*THE EXERCISE*. Copy the following entries word for word.

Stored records
◇ ◇ ◇

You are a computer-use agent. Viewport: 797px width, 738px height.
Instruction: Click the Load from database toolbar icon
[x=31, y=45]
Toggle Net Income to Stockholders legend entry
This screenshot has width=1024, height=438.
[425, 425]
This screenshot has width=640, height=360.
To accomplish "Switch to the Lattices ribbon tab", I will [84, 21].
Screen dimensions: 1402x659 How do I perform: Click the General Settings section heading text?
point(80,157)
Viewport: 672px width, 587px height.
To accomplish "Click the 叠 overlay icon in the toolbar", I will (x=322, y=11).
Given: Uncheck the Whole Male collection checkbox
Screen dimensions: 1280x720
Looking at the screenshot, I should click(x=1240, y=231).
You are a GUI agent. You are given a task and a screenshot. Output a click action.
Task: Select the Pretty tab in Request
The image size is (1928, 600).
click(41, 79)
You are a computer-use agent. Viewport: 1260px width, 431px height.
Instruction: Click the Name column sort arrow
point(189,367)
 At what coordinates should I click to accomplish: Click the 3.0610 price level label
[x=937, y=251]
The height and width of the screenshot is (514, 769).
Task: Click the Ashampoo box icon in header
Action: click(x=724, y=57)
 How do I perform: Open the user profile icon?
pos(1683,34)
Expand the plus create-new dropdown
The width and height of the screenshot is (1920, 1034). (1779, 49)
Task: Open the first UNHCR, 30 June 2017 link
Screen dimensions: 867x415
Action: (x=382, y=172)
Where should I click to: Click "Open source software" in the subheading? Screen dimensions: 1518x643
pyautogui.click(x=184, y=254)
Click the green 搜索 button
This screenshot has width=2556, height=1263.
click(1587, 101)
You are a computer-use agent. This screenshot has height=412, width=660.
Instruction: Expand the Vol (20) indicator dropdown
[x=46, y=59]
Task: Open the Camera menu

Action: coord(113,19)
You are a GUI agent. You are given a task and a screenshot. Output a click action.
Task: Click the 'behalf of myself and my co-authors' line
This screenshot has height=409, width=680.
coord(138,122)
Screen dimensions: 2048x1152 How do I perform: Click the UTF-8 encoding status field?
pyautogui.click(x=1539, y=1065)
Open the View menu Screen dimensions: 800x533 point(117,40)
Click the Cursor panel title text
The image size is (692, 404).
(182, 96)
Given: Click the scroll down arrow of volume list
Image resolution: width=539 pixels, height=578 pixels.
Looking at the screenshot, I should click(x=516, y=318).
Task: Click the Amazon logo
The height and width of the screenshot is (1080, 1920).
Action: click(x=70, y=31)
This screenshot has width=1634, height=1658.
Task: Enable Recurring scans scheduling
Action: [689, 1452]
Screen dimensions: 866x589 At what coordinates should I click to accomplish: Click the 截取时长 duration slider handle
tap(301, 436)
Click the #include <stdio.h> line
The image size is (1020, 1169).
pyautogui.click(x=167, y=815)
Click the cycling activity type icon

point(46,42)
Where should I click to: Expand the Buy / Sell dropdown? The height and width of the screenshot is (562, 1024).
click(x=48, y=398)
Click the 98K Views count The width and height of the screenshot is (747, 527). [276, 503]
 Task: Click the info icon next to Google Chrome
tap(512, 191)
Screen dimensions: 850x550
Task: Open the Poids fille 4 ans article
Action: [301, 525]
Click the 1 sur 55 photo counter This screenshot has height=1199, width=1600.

◇ ◇ ◇

*COMPLETE ANSWER*.
You are a computer-use agent. Viewport: 797px width, 738px height.
Instruction: Click the Load from database toolbar icon
[x=31, y=45]
Toggle Net Income to Stockholders legend entry
This screenshot has width=1024, height=438.
[425, 425]
This screenshot has width=640, height=360.
To accomplish "Switch to the Lattices ribbon tab", I will [84, 21].
Screen dimensions: 1402x659 How do I perform: Click the General Settings section heading text?
point(80,157)
Viewport: 672px width, 587px height.
To accomplish "Click the 叠 overlay icon in the toolbar", I will (x=322, y=11).
Given: Uncheck the Whole Male collection checkbox
Screen dimensions: 1280x720
Looking at the screenshot, I should click(x=1240, y=231).
You are a GUI agent. You are given a task and a screenshot. Output a click action.
Task: Select the Pretty tab in Request
The image size is (1928, 600).
click(41, 79)
You are a computer-use agent. Viewport: 1260px width, 431px height.
Instruction: Click the Name column sort arrow
point(189,367)
 At what coordinates should I click to accomplish: Click the 3.0610 price level label
[x=937, y=251]
The height and width of the screenshot is (514, 769).
Task: Click the Ashampoo box icon in header
Action: click(x=724, y=57)
 How do I perform: Open the user profile icon?
pos(1683,34)
Expand the plus create-new dropdown
The width and height of the screenshot is (1920, 1034). (1779, 49)
Task: Open the first UNHCR, 30 June 2017 link
Screen dimensions: 867x415
Action: (x=382, y=172)
Where should I click to: Click "Open source software" in the subheading? Screen dimensions: 1518x643
pyautogui.click(x=184, y=254)
Click the green 搜索 button
This screenshot has width=2556, height=1263.
click(1587, 101)
You are a computer-use agent. This screenshot has height=412, width=660.
Instruction: Expand the Vol (20) indicator dropdown
[x=46, y=59]
Task: Open the Camera menu

Action: coord(113,19)
You are a GUI agent. You are given a task and a screenshot. Output a click action.
Task: Click the 'behalf of myself and my co-authors' line
This screenshot has height=409, width=680.
coord(138,122)
Screen dimensions: 2048x1152 How do I perform: Click the UTF-8 encoding status field?
pyautogui.click(x=1539, y=1065)
Open the View menu Screen dimensions: 800x533 point(117,40)
Click the Cursor panel title text
The image size is (692, 404).
(182, 96)
Given: Click the scroll down arrow of volume list
Image resolution: width=539 pixels, height=578 pixels.
Looking at the screenshot, I should click(x=516, y=318).
Task: Click the Amazon logo
The height and width of the screenshot is (1080, 1920).
Action: click(x=70, y=31)
This screenshot has width=1634, height=1658.
Task: Enable Recurring scans scheduling
Action: [689, 1452]
Screen dimensions: 866x589 At what coordinates should I click to accomplish: Click the 截取时长 duration slider handle
tap(301, 436)
Click the #include <stdio.h> line
The image size is (1020, 1169).
pyautogui.click(x=167, y=815)
Click the cycling activity type icon

point(46,42)
Where should I click to: Expand the Buy / Sell dropdown? The height and width of the screenshot is (562, 1024).
click(x=48, y=398)
Click the 98K Views count The width and height of the screenshot is (747, 527). [276, 503]
 Task: Click the info icon next to Google Chrome
tap(512, 191)
Screen dimensions: 850x550
Task: Open the Poids fille 4 ans article
Action: [301, 525]
Click the 1 sur 55 photo counter This screenshot has height=1199, width=1600.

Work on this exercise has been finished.